During her trip, we had 3 days dedicated to science. And we did almost 20 experiments during her visit. Here is our first batch:
1. So right off the bat, my mom put 2 eggs into vinegar. Throughout her visit our kids enjoyed seeing the
eggshells dissolve and seeing how the eggs shrank in corn syrup. Our kids also enjoyed holding the eggs in their hands and clearly seeing the yolks inside. Somehow both eggs survived the experiment and didn't break.
2. We started off "science week" with a very simple experiment, alka-seltzer in colored water and oil. I bought a large box of alka-seltzer because this experiment is very easy to repeat over and over again. We enjoyed seeing the colorful water bubble up in test tubes like a lava lamp. We also used a vase to make a "huge test tube" just for fun.
3. After the Alka-seltzer experiment we played around with oil and colored water not mixing. We filled 2 small clear containers with oil and gave each of our kids a pipette and let them add colored water to the oil. It was a nice filler activity when we needed some time to clean up and prepare for the next experiments.

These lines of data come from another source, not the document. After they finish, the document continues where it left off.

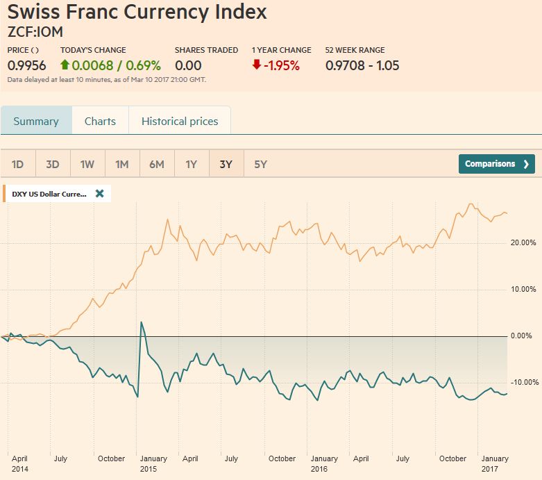Click the active 3Y range button
The image size is (542, 480).
226,165
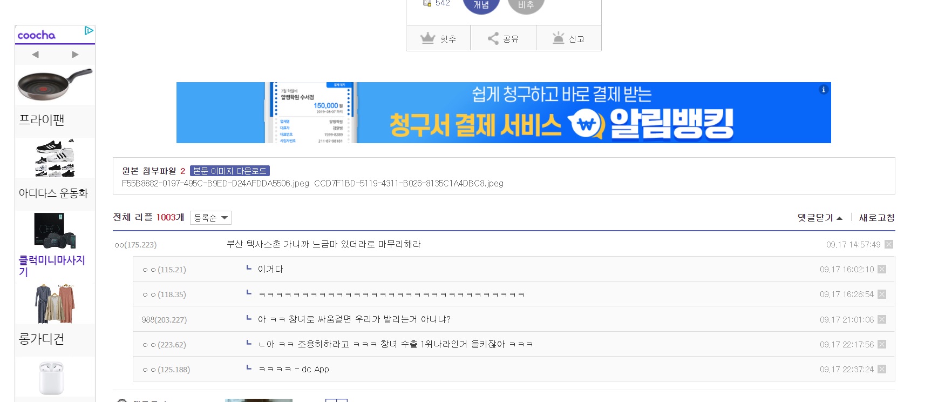Viewport: 938px width, 402px height.
Task: Delete the 09.17 22:37:24 reply via X icon
Action: (x=882, y=369)
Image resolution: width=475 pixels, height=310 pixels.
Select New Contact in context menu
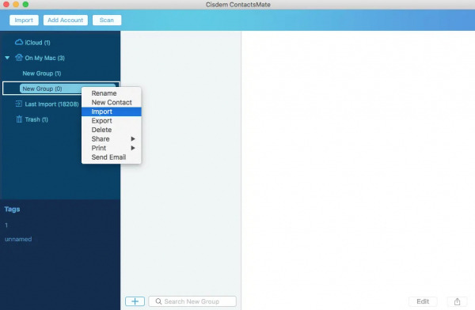coord(111,102)
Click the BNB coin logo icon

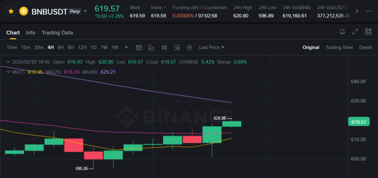tap(24, 11)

4. I remember using yarn and salt to pick up ice cubes as a kid. While this experiment wasn't as easy as I remember, our kids enjoyed it once we got into a rhythm and figured out how much salt to pour onto the ice cubes and how long to wait before lifting up the yarn. Using a lot of salt and only waiting a couple seconds worked best for us.
5. Our next experiment was a demonstration. We were interested in whether a flame would pop a water balloon. My mom told our kids about how she used to demonstrate this to her students by first holding a regular balloon filled with air over a bunsen burner. Not surprisingly, it popped. Then she would fill a balloon with water and put on her raincoat. The students expected the water balloon to also pop, but when she held it over the bunsen burner, nothing happened. Our demonstration wasn't quite as dramatic (no bunsen burner, popped balloon or raincoat), but it was still fun to see that the
water prevented the balloon from popping.
6. Fingerprint detectives. We used a charcoal stick and scotch tape to get all of our finger prints onto a sheet of paper. Afterwards I took each of our thumb prints again and asked our kids to figure out which thumb print was which. I tried to make this experiment a bit more challenging by making all of the prints roughly the same size (as grandma's actual thumb print is quite a bit larger than our 3 year olds). It wasn't easy, but grandma and our son were able to solve the puzzle on their first try.
We hope you enjoy these experiments as much as we did.